A compelling and innovative reflection on the way photography
captures and condenses time Two photographs, connected by a ladder,
separated by a century. First, William Henry Fox Talbot
photographed a faithfully realistic image of a ladder against a
haystack in the English countryside.One hundred years later, an
anonymous photographer captured another ladder, "photographed"
alongside an incinerated man by the blinding light of the atomic
bomb. These two images underpin a poetic and theoretical reflection
on the origins of photographic technique, the imaginative power of
montage, and the relation of photography to time itself in
Jean-Christophe Bailly's The Instant and Its Shadow, translated
into English for the very first time. A rare find of intellectual
caliber and theoretical rigor, The Instant and Its Shadow pursues a
unique and powerful reflection on the first hundred years of
photography's history and on the essence of the photographic art in
general. Inspired by the unexpected coming together of these two
iconic images, the book begins by retracing Talbot's invention of
the photographic calotype in the early nineteenthcentury,
highlighting the paradox that saw Talbot wishing to imitate the
representative arts of painting and drawing while simultaneously
liberating the image from any imitative paradigm.
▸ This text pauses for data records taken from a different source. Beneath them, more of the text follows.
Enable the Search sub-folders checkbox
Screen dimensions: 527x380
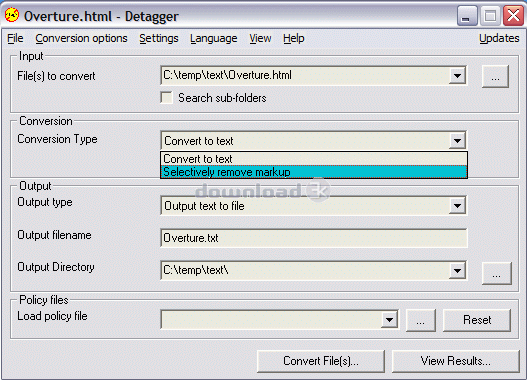pyautogui.click(x=167, y=98)
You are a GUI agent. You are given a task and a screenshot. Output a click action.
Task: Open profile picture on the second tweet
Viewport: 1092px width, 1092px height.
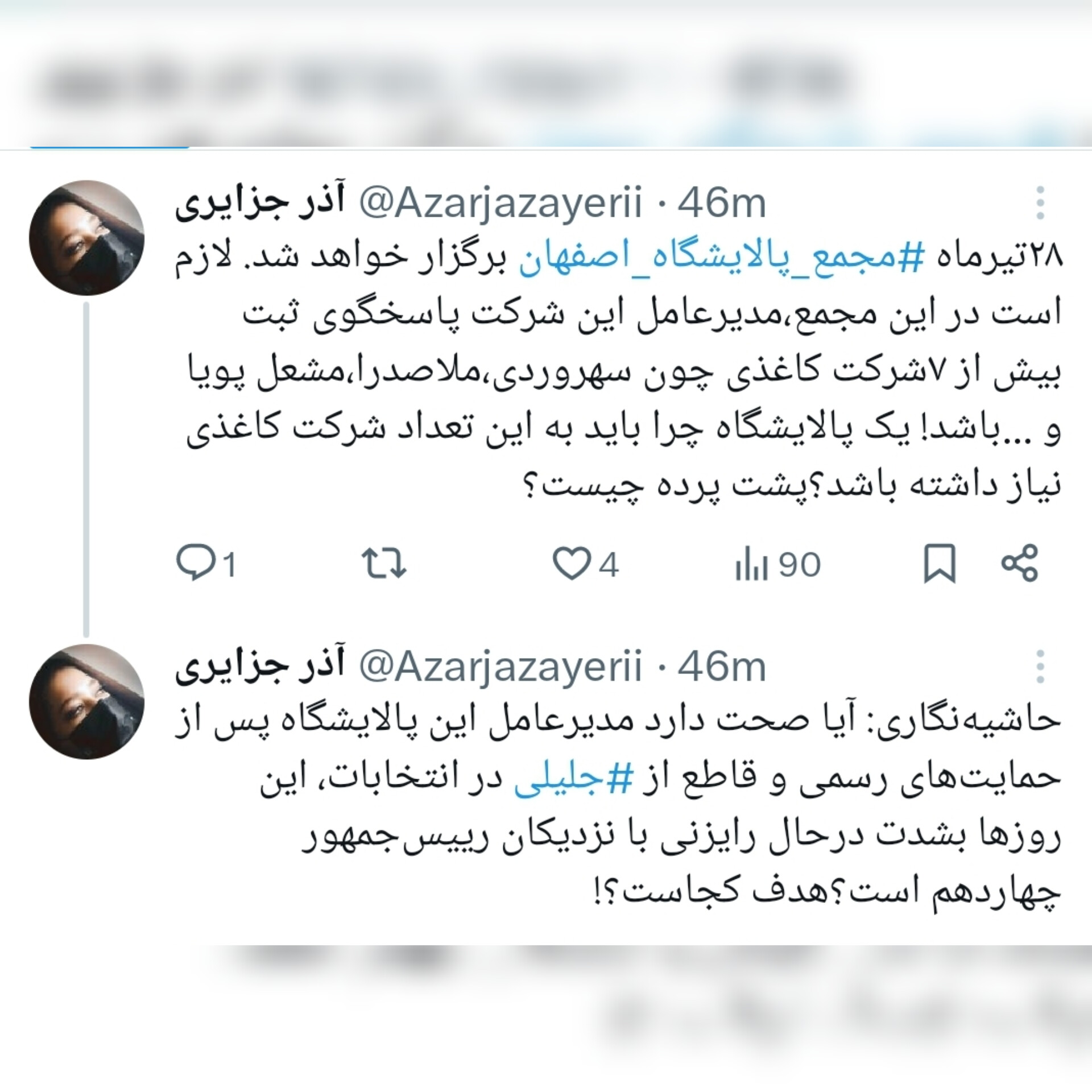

This analysis
leads Bailly to elucidate photography's relation to material and
visual reality. A meditation on photography's seeming ability to
stop time follows, concluding with the photographs of Hiroshima and
the photographic nature of the atomic bomb. Building on an inspired
juxtaposition of The Haystack with the Hiroshima photographs, the
book becomes a testament to the potency of photomontage, arguing
that "the more singular an image, the greater its connective
power." Bailly's book is at once a lyrical homage to some of the
founding texts of photographic theory and a startling reminder of
the uncanny power of photography itself. Part theoretical
reflection, part lyrical reverie, The Instant and Its Shadow is
packed with profound and stellar insights about the medium.